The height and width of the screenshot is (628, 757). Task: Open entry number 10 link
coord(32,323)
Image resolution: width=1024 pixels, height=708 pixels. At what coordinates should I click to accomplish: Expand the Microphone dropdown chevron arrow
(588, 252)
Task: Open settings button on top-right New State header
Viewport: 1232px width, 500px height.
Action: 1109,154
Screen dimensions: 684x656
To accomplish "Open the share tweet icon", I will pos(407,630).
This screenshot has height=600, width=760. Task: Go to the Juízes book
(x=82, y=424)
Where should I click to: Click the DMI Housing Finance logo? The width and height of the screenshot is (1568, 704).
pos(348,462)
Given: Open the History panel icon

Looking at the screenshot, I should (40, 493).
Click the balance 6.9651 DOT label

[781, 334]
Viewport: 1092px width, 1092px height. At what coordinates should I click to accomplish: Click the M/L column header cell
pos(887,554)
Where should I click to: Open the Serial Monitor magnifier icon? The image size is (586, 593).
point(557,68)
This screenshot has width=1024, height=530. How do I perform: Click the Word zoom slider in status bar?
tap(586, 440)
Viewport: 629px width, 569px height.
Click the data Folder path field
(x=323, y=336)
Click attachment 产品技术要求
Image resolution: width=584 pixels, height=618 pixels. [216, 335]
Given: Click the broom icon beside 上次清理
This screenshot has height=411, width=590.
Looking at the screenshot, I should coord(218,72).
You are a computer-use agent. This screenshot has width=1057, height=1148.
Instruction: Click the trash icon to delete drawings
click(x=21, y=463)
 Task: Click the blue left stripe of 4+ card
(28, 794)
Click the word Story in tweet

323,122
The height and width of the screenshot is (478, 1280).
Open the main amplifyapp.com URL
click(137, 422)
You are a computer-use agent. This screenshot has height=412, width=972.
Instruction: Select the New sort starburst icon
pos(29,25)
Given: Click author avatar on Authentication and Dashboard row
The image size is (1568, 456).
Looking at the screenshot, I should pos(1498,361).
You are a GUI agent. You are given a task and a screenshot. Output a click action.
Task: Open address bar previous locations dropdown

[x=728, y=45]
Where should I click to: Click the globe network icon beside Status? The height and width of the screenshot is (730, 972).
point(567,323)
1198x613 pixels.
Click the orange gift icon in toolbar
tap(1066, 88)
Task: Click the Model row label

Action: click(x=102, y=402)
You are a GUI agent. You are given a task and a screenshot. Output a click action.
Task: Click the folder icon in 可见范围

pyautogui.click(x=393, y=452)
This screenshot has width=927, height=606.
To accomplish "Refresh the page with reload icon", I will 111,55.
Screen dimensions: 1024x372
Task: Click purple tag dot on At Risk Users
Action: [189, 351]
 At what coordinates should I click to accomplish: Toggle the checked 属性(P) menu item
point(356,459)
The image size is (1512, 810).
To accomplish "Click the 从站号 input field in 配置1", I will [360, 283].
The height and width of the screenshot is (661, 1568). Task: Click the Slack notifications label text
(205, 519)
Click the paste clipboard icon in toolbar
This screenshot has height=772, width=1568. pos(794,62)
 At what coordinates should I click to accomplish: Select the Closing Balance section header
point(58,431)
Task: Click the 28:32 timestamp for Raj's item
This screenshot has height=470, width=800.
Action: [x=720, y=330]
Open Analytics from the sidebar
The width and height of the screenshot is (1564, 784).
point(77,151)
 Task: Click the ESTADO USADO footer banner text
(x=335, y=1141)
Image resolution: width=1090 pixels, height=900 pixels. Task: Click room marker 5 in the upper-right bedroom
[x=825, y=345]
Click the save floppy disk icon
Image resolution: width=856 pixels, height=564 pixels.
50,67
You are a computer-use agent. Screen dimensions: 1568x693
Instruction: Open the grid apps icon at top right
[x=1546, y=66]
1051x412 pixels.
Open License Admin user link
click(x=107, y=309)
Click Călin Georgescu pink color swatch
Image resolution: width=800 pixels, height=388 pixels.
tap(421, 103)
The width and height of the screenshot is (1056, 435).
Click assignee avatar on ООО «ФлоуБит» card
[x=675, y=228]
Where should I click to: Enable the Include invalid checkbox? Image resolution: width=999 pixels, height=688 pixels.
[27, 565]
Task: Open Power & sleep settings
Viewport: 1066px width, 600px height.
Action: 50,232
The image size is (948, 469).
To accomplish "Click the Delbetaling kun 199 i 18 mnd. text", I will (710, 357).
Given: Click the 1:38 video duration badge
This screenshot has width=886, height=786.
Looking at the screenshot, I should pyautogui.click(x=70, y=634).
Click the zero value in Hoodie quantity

■ **Task prompt**:
Going back over the entries above, copy word for word every line from the one that has "Click attachment 产品技术要求" on through the one that has "The height and width of the screenshot is (478, 1280).".

■ **Result below**:
Click attachment 产品技术要求
Image resolution: width=584 pixels, height=618 pixels. [216, 335]
Given: Click the broom icon beside 上次清理
This screenshot has height=411, width=590.
Looking at the screenshot, I should coord(218,72).
You are a computer-use agent. This screenshot has width=1057, height=1148.
Instruction: Click the trash icon to delete drawings
click(x=21, y=463)
 Task: Click the blue left stripe of 4+ card
(28, 794)
Click the word Story in tweet

323,122
The height and width of the screenshot is (478, 1280).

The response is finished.